§ **Document text**:
= = = =

Risk Model Slop

In cybersecurity risk scoring, “risk model slop” is the quiet but widening gap between what a probability means in a model and how vendors distort it once it leaves its original calibration. It happens when a vendor takes a global model (usually CVSS or EPSS, or “both”) and “bolts on” purchased data, threat feeds, or proprietary enrichment. The resulting score is mathematically no longer what it claims to be.

This is especially dangerous with EPSS. EPSS is explicitly a calibrated probability model, trained on billions of CVE-days of data and grounded in a defined feedback loop of observed exploitation activity . Its outputs have statistical meaning: a 0.20 EPSS score corresponds to an empirically validated 20% likelihood of observed exploitation in the next 30 days. That calibration is the entire point of the model.

But once a vendor takes EPSS and shifts the score with unmeasured external features—“threat intel,” “reachability,” “exposure,” “asset tags”—the value is no longer a probability. The model structure has changed, but the new system is never re-trained or re-calibrated. The vendor simply rescales the original output and ships it back to customers as if the meaning were preserved.

This is risk model slop: the unmeasured, unvalidated accumulation of distortions that breaks the quantitative integrity of a probability model.

When adding data goes awry

Bonus: since LLMs base their predictions on transformers built from available data, a lot of the training corpus is years of daily prediction data from EPSS or CVSS scores, biasing the models base rates towards the past. They are inherently not prediction machines of the future.

The danger is not theoretical. A probability model only works when its distribution is preserved. EPSS is heavily skewed and highly sensitive to calibration; we emphasize the mathematical care needed when interpreting its outputs. When vendors push scores up or down with arbitrary multipliers, enrichment weights, or heuristics, they create what statisticians call miscalibration drift: the probability no longer matches the real-world frequency.

= = = =

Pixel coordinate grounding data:

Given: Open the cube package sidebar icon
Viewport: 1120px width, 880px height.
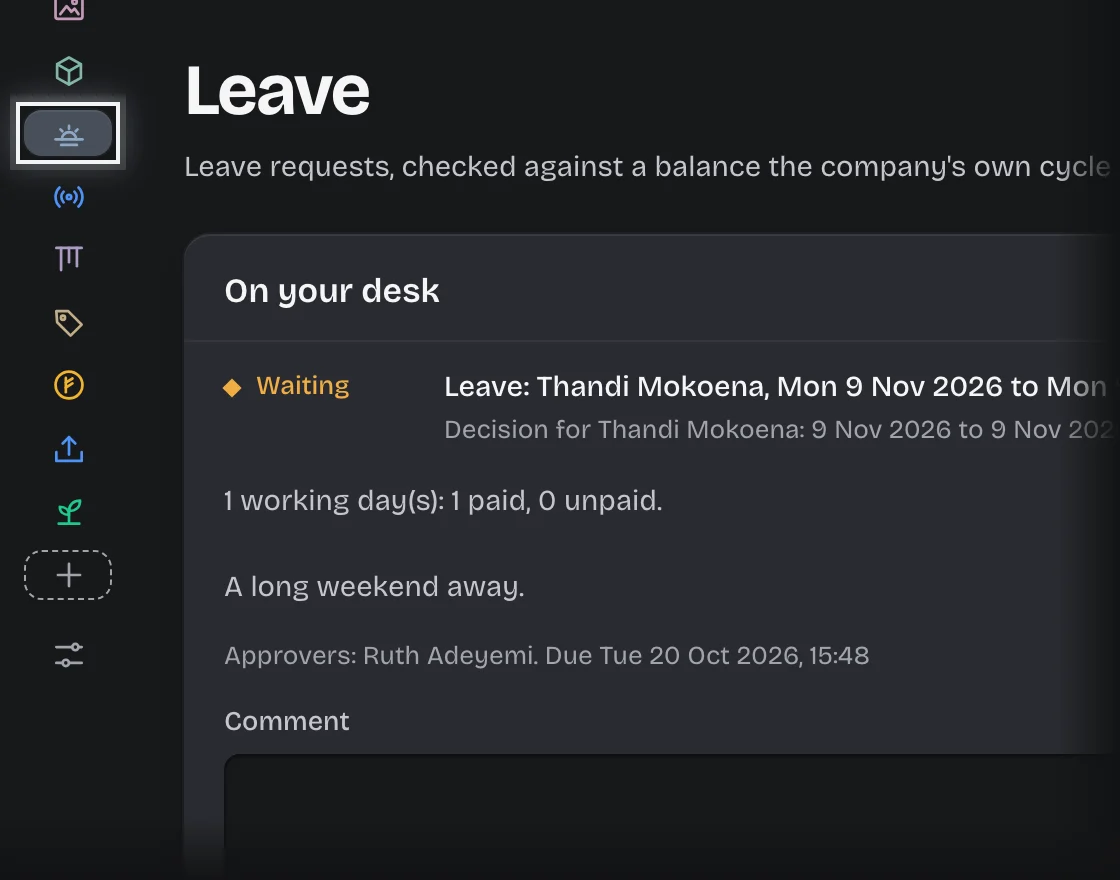Looking at the screenshot, I should point(69,71).
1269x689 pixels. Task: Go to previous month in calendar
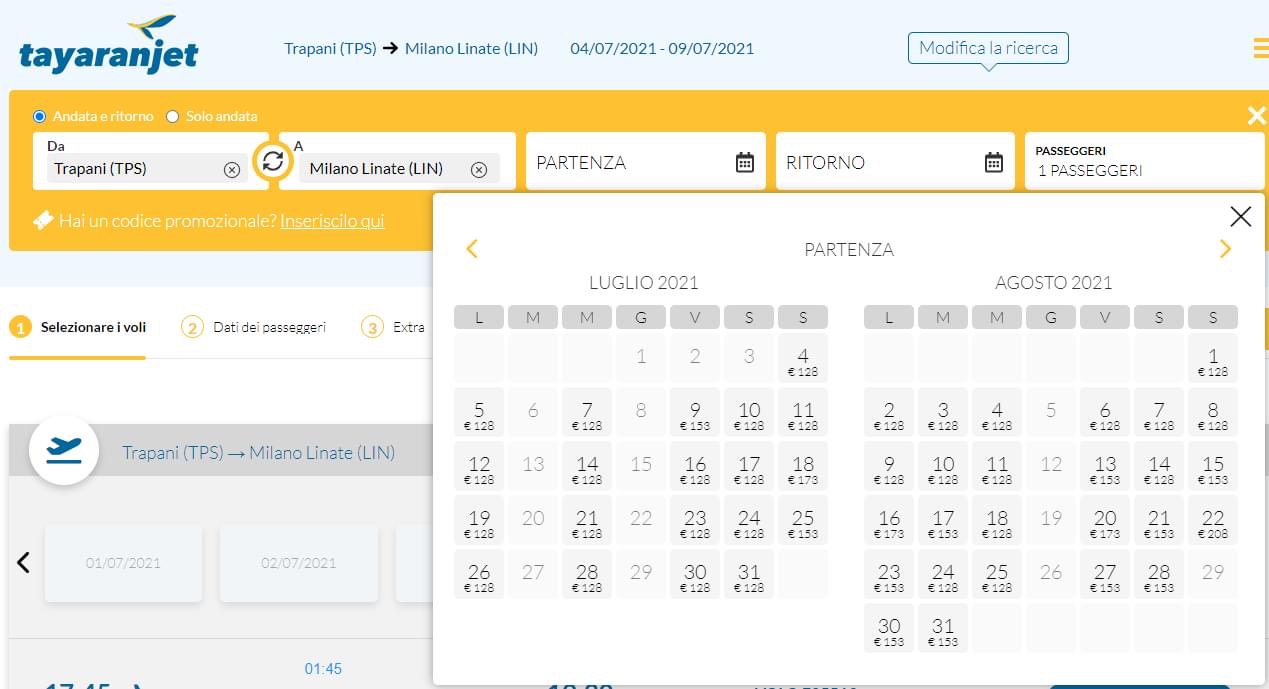point(472,249)
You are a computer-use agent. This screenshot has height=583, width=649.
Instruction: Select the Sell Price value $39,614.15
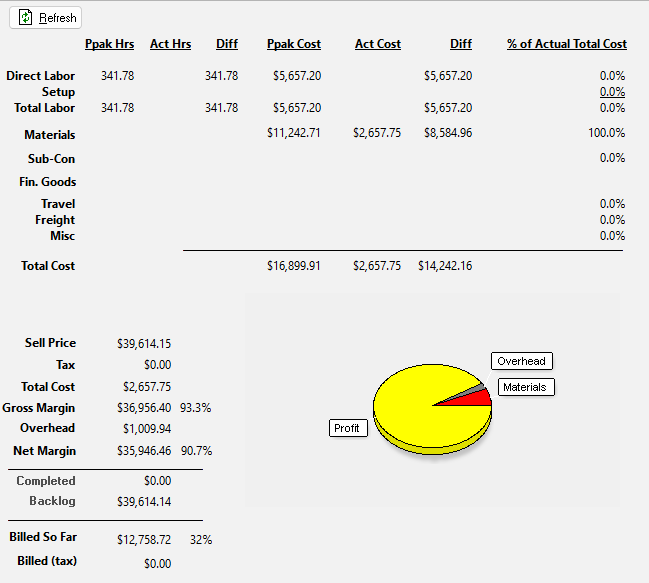tap(144, 343)
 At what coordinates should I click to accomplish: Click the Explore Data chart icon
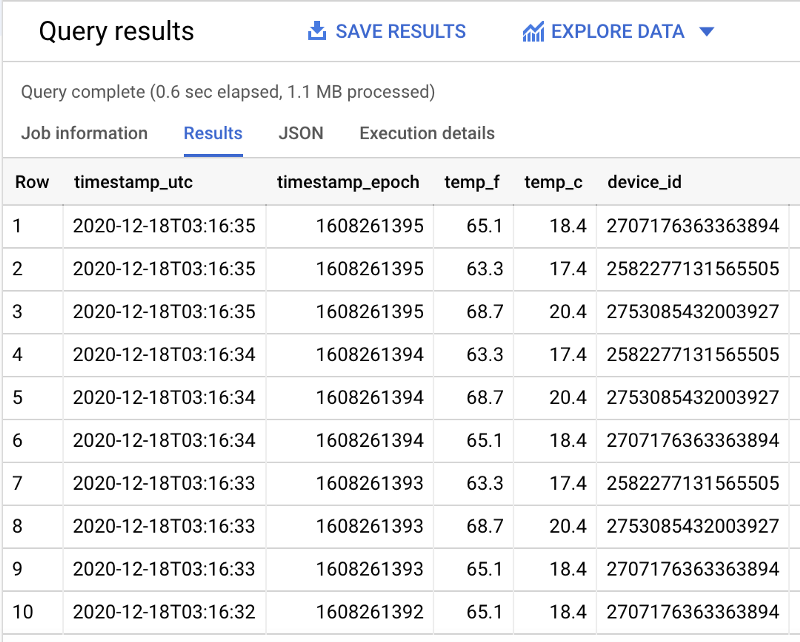(533, 32)
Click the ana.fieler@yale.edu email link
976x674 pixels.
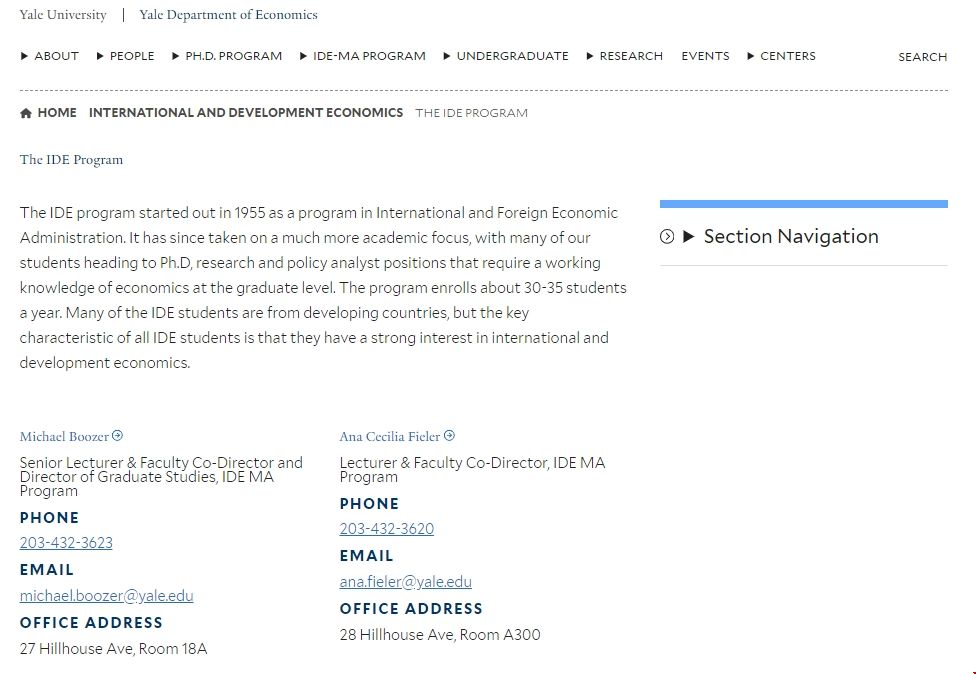pos(405,582)
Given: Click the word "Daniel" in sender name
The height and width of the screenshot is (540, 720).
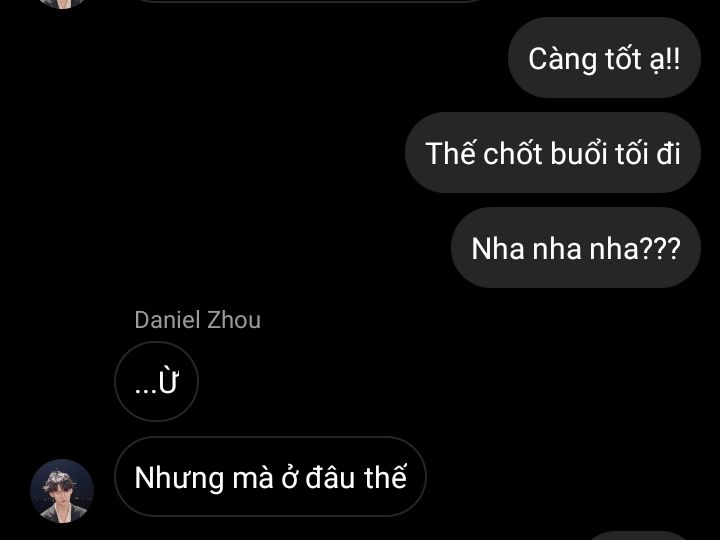Looking at the screenshot, I should (x=168, y=320).
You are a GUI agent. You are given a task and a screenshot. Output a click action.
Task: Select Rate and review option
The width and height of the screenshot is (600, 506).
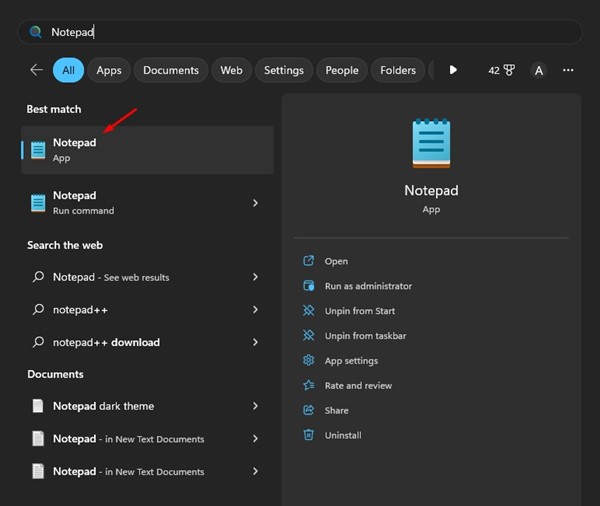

= = = =

§ **Work instructions**:
1. In the risk model slop article, what does a 0.20 EPSS score correspond to?
2. Rewrite the passage of the risk model slop article starting at "In cybersecurity risk" and ending at "of the model.", putting "intelligence feeds" in place of "threat feeds".
3. Write the next part of the risk model slop article, picking up after its last sentence.
The listing has no connection to the risk model slop article.

§ **Answers below**:
1. It corresponds to an empirically validated 20% likelihood of observed exploitation in the next 30 days.

2.
In cybersecurity risk scoring, “risk model slop” is the quiet but widening gap between what a probability means in a model and how vendors distort it once it leaves its original calibration. It happens when a vendor takes a global model (usually CVSS or EPSS, or “both”) and “bolts on” purchased data, intelligence feeds, or proprietary enrichment. The resulting score is mathematically no longer what it claims to be.

This is especially dangerous with EPSS. EPSS is explicitly a calibrated probability model, trained on billions of CVE-days of data and grounded in a defined feedback loop of observed exploitation activity . Its outputs have statistical meaning: a 0.20 EPSS score corresponds to an empirically validated 20% likelihood of observed exploitation in the next 30 days. That calibration is the entire point of the model.

3.
As a result:

  • A “0.3” score no longer means 30% likelihood.

  • Scores can’t be used in expected loss calculations.

  • Thresholds no longer map to real remediation capacity or risk reduction.

  • CISOs make decisions based on numbers that have lost their empirical grounding.

This isn’t a small aesthetic issue, it destroys the ability to measure, predict, or optimize anything. Risk thresholds only have meaning when the underlying probabilities are correct, because they drive resource allocation.

The Correct Approach: Local Models, Locally Calibrated

The alternative to risk model slop is not “add more context.” It is to train a model on local data, where the feature set, priors, and calibration are specific to the organization’s environment. In a local model:

  • Reachability, compensating controls, business criticality, and architectural exposure are first-class features, not add-ons.

  • Calibration reflects your observed frequencies, not the Internet’s.

  • Thresholds map directly to local remediation capacity, enabling mathematically valid optimization.

Global models like EPSS are invaluable baselines. But once you manipulate them, the outputs lose their probabilistic meaning. If you want numbers you can trust then numbers must be suitable for decision theory, optimization, and real-world risk reduction. You must build and calibrate a model on the data that actually governs risk: your own.

That is the only way to eliminate model slop.